What is expected:
Where the listing below reaches the line containing "経営工学系 (34, 1603)", start writing out lines exactly, and stop once the line containing "情報通信系 (34, 1524)" has been written.

Data for analysis:

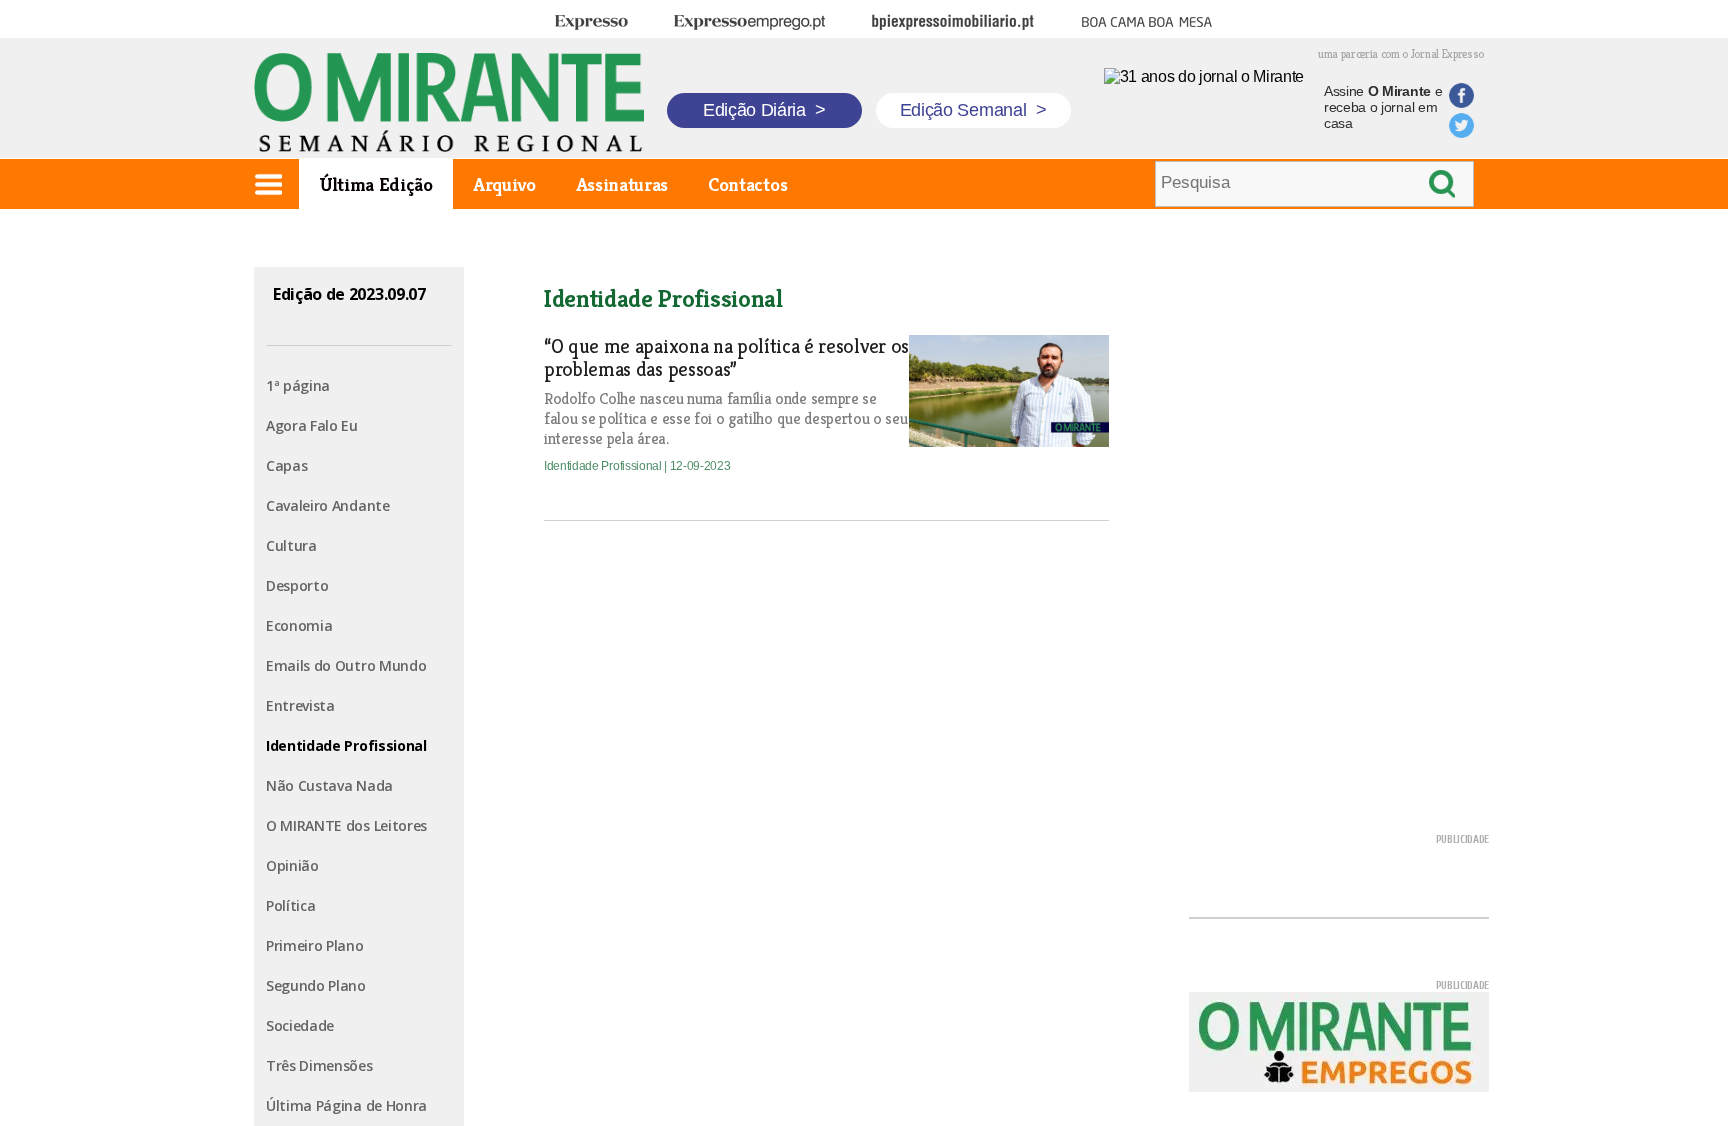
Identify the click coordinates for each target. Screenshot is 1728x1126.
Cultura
==
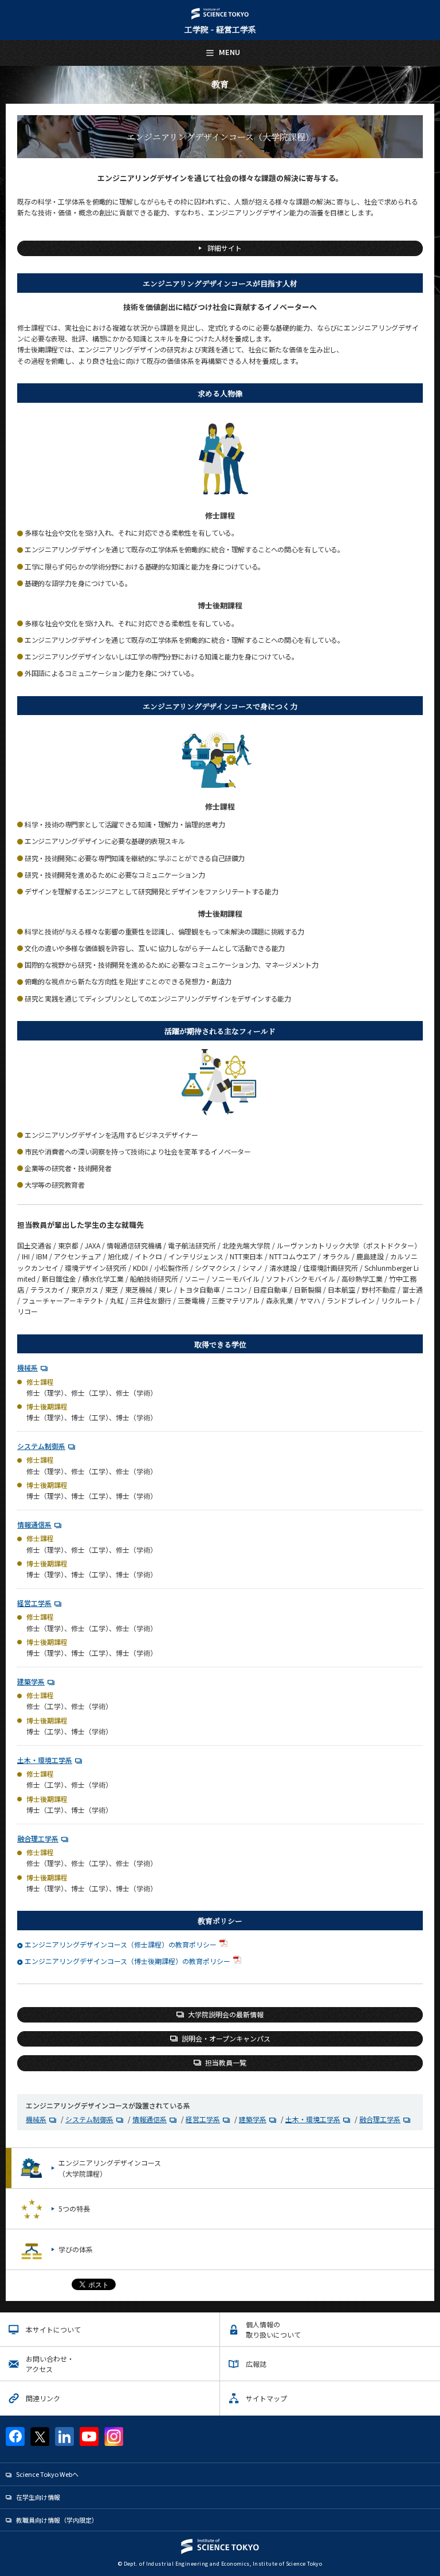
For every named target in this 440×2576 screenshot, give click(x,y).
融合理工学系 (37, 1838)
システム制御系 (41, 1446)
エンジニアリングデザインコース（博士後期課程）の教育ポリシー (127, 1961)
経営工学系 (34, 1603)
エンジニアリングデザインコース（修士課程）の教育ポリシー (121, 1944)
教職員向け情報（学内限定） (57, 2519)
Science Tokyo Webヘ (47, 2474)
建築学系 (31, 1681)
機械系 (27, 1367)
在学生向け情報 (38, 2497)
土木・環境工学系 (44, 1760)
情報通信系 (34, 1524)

Solution to the problem:
経営工学系 (34, 1603)
エンジニアリングデザインコース（修士課程）の教育ポリシー (121, 1944)
教職員向け情報（学内限定） (57, 2519)
Science Tokyo Webヘ (47, 2474)
建築学系 (31, 1681)
機械系 (27, 1367)
在学生向け情報 (38, 2497)
土木・環境工学系 (44, 1760)
情報通信系 (34, 1524)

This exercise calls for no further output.